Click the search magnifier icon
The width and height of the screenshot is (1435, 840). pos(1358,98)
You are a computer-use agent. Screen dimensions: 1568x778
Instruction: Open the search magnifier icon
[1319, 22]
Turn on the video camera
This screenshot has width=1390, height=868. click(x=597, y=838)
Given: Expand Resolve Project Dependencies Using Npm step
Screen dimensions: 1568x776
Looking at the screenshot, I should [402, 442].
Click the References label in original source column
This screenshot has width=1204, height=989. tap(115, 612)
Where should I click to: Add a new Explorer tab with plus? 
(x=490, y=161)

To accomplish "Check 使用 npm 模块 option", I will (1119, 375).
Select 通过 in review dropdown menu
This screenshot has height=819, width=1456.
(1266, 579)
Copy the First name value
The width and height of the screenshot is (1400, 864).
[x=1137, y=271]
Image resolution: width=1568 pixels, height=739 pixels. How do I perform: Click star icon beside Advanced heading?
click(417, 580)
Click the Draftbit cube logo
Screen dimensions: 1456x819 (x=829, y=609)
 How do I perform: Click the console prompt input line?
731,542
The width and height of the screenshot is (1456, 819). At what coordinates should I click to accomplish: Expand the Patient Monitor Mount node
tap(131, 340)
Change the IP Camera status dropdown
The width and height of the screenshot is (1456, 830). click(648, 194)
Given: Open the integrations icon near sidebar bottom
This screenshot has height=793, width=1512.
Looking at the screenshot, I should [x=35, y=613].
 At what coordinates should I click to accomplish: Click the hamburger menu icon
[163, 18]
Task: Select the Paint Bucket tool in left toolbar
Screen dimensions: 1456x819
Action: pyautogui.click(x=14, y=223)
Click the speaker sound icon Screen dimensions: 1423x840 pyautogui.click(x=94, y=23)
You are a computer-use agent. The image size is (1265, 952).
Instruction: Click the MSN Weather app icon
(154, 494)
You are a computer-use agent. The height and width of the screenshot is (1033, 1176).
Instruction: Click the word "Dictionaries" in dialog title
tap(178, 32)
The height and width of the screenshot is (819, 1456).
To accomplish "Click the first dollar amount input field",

● **ASSIGNMENT**
Write only the number of lines in the records that include the word "computer".

● **FINISHED TASK**
3